Dataset excerpts:
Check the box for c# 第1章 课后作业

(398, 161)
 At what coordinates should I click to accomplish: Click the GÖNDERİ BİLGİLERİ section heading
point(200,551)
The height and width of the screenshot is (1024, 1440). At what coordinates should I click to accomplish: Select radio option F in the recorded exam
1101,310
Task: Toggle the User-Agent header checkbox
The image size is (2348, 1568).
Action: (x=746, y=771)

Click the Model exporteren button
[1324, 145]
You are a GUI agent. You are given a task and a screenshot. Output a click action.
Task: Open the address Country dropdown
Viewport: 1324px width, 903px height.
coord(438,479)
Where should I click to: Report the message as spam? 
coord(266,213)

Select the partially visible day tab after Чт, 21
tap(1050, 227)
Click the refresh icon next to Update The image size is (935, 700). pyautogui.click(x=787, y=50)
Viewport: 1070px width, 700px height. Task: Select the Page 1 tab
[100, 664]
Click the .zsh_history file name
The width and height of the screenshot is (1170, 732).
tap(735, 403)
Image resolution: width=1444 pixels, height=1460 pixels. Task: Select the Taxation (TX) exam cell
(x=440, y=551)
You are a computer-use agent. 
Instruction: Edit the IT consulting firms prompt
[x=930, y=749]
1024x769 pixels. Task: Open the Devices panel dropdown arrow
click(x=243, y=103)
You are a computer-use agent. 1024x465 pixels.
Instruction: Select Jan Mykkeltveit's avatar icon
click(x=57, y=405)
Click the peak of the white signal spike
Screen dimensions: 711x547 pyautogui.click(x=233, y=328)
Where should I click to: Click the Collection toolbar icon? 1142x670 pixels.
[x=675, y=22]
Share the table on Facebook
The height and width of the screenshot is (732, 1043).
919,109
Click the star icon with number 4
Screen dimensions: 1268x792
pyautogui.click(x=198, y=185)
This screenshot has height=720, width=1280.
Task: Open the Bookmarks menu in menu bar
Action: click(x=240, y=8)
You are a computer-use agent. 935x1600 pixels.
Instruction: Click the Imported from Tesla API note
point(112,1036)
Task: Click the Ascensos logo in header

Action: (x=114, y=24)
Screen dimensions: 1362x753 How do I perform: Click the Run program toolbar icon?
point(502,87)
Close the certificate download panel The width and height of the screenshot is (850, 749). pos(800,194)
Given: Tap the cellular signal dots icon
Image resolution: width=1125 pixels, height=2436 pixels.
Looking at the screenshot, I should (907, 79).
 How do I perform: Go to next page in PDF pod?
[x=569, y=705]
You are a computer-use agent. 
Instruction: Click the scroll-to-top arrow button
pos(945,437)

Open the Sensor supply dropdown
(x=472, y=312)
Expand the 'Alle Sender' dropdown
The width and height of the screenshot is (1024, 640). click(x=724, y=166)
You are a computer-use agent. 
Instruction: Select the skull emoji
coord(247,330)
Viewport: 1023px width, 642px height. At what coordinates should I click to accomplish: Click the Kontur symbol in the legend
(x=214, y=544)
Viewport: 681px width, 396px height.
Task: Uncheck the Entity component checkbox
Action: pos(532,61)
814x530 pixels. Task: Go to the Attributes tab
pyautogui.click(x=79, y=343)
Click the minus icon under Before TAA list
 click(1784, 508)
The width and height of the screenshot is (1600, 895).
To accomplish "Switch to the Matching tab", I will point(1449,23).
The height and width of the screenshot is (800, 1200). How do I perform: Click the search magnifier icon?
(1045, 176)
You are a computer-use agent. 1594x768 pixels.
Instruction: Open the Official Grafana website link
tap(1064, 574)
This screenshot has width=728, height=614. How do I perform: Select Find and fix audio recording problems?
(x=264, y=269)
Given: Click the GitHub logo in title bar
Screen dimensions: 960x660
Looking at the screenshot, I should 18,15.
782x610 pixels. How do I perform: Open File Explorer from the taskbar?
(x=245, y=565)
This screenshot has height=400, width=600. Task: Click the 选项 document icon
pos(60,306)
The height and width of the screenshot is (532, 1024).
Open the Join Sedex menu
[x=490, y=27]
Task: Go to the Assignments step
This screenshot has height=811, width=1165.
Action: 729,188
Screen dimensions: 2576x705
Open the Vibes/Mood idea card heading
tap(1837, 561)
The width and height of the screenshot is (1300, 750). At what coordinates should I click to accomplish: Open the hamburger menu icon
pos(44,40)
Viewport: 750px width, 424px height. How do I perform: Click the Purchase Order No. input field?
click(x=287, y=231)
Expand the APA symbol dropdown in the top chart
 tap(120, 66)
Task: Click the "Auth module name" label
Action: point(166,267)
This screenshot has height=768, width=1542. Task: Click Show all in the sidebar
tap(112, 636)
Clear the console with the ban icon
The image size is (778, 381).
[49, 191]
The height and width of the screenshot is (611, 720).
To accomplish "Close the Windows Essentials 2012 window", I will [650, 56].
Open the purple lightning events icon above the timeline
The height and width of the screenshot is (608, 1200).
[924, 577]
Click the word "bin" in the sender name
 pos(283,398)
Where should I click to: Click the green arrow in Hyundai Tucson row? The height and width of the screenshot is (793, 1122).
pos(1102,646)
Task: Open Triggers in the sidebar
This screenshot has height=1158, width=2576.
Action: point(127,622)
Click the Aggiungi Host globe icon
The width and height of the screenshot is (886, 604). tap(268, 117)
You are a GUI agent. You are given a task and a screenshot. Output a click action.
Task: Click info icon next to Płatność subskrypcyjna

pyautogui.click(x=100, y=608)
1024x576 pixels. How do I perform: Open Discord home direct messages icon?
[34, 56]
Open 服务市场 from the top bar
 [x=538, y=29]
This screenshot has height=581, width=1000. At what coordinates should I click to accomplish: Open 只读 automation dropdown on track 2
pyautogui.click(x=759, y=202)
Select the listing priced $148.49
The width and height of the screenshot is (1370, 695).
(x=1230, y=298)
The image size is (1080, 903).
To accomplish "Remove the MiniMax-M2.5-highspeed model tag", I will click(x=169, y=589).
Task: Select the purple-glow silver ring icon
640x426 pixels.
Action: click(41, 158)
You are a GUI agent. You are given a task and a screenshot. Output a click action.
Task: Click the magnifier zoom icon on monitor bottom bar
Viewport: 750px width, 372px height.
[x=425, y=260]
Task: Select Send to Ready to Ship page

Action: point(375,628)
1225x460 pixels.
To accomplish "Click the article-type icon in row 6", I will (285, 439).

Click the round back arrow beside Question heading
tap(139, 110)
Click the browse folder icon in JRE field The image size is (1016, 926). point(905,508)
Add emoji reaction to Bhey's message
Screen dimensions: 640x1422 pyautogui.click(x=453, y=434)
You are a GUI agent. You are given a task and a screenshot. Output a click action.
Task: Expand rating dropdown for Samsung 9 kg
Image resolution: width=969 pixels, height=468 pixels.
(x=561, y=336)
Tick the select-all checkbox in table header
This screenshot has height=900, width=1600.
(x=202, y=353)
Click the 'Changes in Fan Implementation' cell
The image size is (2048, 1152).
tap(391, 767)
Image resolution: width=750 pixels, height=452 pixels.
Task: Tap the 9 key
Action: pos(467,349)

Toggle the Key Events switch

> **EXERCISE BRIEF**
Repeat word for word the lines above that run from the line containing "1024x769 pixels. Task: Open" through the line containing "Share the table on Facebook", both ends included, and nothing else.

> **ANSWER SECTION**
1024x769 pixels. Task: Open the Devices panel dropdown arrow
click(x=243, y=103)
You are a computer-use agent. 1024x465 pixels.
Instruction: Select Jan Mykkeltveit's avatar icon
click(x=57, y=405)
Click the peak of the white signal spike
Screen dimensions: 711x547 pyautogui.click(x=233, y=328)
Where should I click to: Click the Collection toolbar icon? 1142x670 pixels.
[x=675, y=22]
Share the table on Facebook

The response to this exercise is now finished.